Provided material =

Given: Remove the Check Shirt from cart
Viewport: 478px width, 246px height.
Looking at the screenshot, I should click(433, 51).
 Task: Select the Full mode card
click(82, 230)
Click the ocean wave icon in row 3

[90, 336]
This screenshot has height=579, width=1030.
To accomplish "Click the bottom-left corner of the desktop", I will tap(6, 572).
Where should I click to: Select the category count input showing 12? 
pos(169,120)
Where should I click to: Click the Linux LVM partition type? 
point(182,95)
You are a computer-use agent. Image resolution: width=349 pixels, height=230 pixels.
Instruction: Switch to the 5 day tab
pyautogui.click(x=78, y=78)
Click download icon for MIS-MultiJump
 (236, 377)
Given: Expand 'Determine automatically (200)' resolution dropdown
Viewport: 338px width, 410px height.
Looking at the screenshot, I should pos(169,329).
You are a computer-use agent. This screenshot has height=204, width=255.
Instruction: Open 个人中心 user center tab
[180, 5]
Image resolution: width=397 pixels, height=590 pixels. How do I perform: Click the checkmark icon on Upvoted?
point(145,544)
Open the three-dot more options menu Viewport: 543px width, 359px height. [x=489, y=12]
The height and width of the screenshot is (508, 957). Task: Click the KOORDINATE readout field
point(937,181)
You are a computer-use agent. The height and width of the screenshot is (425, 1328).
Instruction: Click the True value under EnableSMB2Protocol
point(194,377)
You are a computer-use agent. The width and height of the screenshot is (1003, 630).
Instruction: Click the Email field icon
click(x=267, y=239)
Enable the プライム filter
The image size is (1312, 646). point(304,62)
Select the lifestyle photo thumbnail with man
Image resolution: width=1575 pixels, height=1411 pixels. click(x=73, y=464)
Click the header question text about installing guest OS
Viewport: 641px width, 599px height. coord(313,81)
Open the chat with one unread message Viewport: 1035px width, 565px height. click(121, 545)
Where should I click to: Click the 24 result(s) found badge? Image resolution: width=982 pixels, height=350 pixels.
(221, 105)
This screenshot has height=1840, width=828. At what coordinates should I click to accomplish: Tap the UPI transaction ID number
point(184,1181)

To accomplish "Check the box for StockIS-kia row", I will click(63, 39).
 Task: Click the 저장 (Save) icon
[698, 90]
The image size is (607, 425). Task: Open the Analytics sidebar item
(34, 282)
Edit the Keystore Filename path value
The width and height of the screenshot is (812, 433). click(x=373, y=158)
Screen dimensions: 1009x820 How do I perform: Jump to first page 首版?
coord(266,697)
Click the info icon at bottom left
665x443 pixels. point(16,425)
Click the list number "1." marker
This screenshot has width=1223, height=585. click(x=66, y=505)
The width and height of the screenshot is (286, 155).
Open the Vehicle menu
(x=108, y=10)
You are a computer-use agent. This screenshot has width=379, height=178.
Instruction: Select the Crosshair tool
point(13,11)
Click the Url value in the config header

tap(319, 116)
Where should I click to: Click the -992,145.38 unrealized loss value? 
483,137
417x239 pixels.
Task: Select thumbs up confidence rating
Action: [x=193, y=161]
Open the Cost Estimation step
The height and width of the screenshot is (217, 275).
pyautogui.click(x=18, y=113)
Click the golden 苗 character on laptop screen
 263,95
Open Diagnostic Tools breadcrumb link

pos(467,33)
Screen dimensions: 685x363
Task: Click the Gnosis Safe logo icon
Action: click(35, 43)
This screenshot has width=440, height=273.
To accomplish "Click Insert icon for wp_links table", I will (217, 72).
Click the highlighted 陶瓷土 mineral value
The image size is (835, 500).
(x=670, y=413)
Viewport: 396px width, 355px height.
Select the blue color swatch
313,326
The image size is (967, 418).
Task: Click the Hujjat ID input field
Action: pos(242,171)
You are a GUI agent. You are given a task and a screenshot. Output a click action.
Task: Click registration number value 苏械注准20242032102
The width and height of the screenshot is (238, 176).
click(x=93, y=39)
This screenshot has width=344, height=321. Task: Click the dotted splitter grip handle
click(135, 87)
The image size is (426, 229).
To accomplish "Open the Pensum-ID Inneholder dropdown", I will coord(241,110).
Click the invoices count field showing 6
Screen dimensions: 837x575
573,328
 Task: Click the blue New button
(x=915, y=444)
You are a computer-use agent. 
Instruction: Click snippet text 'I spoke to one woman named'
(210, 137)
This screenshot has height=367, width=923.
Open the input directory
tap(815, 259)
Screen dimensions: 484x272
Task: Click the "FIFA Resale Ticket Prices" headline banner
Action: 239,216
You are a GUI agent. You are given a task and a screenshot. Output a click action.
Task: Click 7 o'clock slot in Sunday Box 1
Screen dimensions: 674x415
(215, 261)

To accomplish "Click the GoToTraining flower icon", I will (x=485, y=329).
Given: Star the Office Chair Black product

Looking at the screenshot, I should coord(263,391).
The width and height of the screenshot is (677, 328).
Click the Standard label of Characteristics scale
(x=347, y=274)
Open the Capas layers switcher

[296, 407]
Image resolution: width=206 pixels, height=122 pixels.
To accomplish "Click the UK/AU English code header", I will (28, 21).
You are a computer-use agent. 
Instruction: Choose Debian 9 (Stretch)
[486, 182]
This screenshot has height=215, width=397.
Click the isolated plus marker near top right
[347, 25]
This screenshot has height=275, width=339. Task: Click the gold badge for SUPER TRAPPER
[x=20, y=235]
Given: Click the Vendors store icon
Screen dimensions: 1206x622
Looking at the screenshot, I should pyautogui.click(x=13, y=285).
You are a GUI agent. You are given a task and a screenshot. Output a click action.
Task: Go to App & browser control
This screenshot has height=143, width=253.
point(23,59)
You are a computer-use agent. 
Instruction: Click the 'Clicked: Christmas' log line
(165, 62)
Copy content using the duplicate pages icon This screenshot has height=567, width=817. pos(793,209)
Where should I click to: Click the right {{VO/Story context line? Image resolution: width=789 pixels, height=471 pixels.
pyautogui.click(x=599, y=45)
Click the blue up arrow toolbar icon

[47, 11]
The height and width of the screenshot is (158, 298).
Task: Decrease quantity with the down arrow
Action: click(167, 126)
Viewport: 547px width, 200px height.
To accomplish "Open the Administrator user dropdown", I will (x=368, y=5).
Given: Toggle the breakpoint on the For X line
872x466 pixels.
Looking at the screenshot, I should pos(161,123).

Brief = Please copy the material above without changing a single word.

Response to this task =
Given: Remove the Check Shirt from cart
Viewport: 478px width, 246px height.
Looking at the screenshot, I should click(433, 51).
 Task: Select the Full mode card
click(82, 230)
Click the ocean wave icon in row 3

[90, 336]
This screenshot has height=579, width=1030.
To accomplish "Click the bottom-left corner of the desktop", I will tap(6, 572).
Where should I click to: Select the category count input showing 12? 
pos(169,120)
Where should I click to: Click the Linux LVM partition type? 
point(182,95)
You are a computer-use agent. Image resolution: width=349 pixels, height=230 pixels.
Instruction: Switch to the 5 day tab
pyautogui.click(x=78, y=78)
Click download icon for MIS-MultiJump
 (236, 377)
Given: Expand 'Determine automatically (200)' resolution dropdown
Viewport: 338px width, 410px height.
Looking at the screenshot, I should pos(169,329).
You are a computer-use agent. This screenshot has height=204, width=255.
Instruction: Open 个人中心 user center tab
[180, 5]
Image resolution: width=397 pixels, height=590 pixels. How do I perform: Click the checkmark icon on Upvoted?
point(145,544)
Open the three-dot more options menu Viewport: 543px width, 359px height. [x=489, y=12]
The height and width of the screenshot is (508, 957). Task: Click the KOORDINATE readout field
point(937,181)
You are a computer-use agent. The height and width of the screenshot is (425, 1328).
Instruction: Click the True value under EnableSMB2Protocol
point(194,377)
You are a computer-use agent. The width and height of the screenshot is (1003, 630).
Instruction: Click the Email field icon
click(x=267, y=239)
Enable the プライム filter
The image size is (1312, 646). point(304,62)
Select the lifestyle photo thumbnail with man
Image resolution: width=1575 pixels, height=1411 pixels. click(x=73, y=464)
Click the header question text about installing guest OS
Viewport: 641px width, 599px height. coord(313,81)
Open the chat with one unread message Viewport: 1035px width, 565px height. click(121, 545)
Where should I click to: Click the 24 result(s) found badge? Image resolution: width=982 pixels, height=350 pixels.
(221, 105)
This screenshot has height=1840, width=828. At what coordinates should I click to accomplish: Tap the UPI transaction ID number
point(184,1181)

To accomplish "Check the box for StockIS-kia row", I will click(63, 39).
 Task: Click the 저장 (Save) icon
[698, 90]
The image size is (607, 425). Task: Open the Analytics sidebar item
(34, 282)
Edit the Keystore Filename path value
The width and height of the screenshot is (812, 433). click(x=373, y=158)
Screen dimensions: 1009x820 How do I perform: Jump to first page 首版?
coord(266,697)
Click the info icon at bottom left
665x443 pixels. point(16,425)
Click the list number "1." marker
This screenshot has width=1223, height=585. click(x=66, y=505)
The width and height of the screenshot is (286, 155).
Open the Vehicle menu
(x=108, y=10)
You are a computer-use agent. This screenshot has width=379, height=178.
Instruction: Select the Crosshair tool
point(13,11)
Click the Url value in the config header

tap(319, 116)
Where should I click to: Click the -992,145.38 unrealized loss value? 
483,137
417x239 pixels.
Task: Select thumbs up confidence rating
Action: [x=193, y=161]
Open the Cost Estimation step
The height and width of the screenshot is (217, 275).
pyautogui.click(x=18, y=113)
Click the golden 苗 character on laptop screen
 263,95
Open Diagnostic Tools breadcrumb link

pos(467,33)
Screen dimensions: 685x363
Task: Click the Gnosis Safe logo icon
Action: click(35, 43)
This screenshot has width=440, height=273.
To accomplish "Click Insert icon for wp_links table", I will (217, 72).
Click the highlighted 陶瓷土 mineral value
The image size is (835, 500).
(x=670, y=413)
Viewport: 396px width, 355px height.
Select the blue color swatch
313,326
The image size is (967, 418).
Task: Click the Hujjat ID input field
Action: pos(242,171)
You are a GUI agent. You are given a task and a screenshot. Output a click action.
Task: Click registration number value 苏械注准20242032102
The width and height of the screenshot is (238, 176).
click(x=93, y=39)
This screenshot has width=344, height=321. Task: Click the dotted splitter grip handle
click(135, 87)
The image size is (426, 229).
To accomplish "Open the Pensum-ID Inneholder dropdown", I will coord(241,110).
Click the invoices count field showing 6
Screen dimensions: 837x575
573,328
 Task: Click the blue New button
(x=915, y=444)
You are a computer-use agent. 
Instruction: Click snippet text 'I spoke to one woman named'
(210, 137)
This screenshot has height=367, width=923.
Open the input directory
tap(815, 259)
Screen dimensions: 484x272
Task: Click the "FIFA Resale Ticket Prices" headline banner
Action: 239,216
You are a GUI agent. You are given a task and a screenshot. Output a click action.
Task: Click 7 o'clock slot in Sunday Box 1
Screen dimensions: 674x415
(215, 261)

To accomplish "Click the GoToTraining flower icon", I will (x=485, y=329).
Given: Star the Office Chair Black product

Looking at the screenshot, I should coord(263,391).
The width and height of the screenshot is (677, 328).
Click the Standard label of Characteristics scale
(x=347, y=274)
Open the Capas layers switcher

[296, 407]
Image resolution: width=206 pixels, height=122 pixels.
To accomplish "Click the UK/AU English code header", I will (28, 21).
You are a computer-use agent. 
Instruction: Choose Debian 9 (Stretch)
[486, 182]
This screenshot has height=215, width=397.
Click the isolated plus marker near top right
[347, 25]
This screenshot has height=275, width=339. Task: Click the gold badge for SUPER TRAPPER
[x=20, y=235]
Given: Click the Vendors store icon
Screen dimensions: 1206x622
Looking at the screenshot, I should pyautogui.click(x=13, y=285).
You are a GUI agent. You are given a task and a screenshot. Output a click action.
Task: Go to App & browser control
This screenshot has height=143, width=253.
point(23,59)
You are a computer-use agent. 
Instruction: Click the 'Clicked: Christmas' log line
(165, 62)
Copy content using the duplicate pages icon This screenshot has height=567, width=817. pos(793,209)
Where should I click to: Click the right {{VO/Story context line? Image resolution: width=789 pixels, height=471 pixels.
pyautogui.click(x=599, y=45)
Click the blue up arrow toolbar icon

[47, 11]
The height and width of the screenshot is (158, 298).
Task: Decrease quantity with the down arrow
Action: click(167, 126)
Viewport: 547px width, 200px height.
To accomplish "Open the Administrator user dropdown", I will (x=368, y=5).
Given: Toggle the breakpoint on the For X line
872x466 pixels.
Looking at the screenshot, I should pos(161,123).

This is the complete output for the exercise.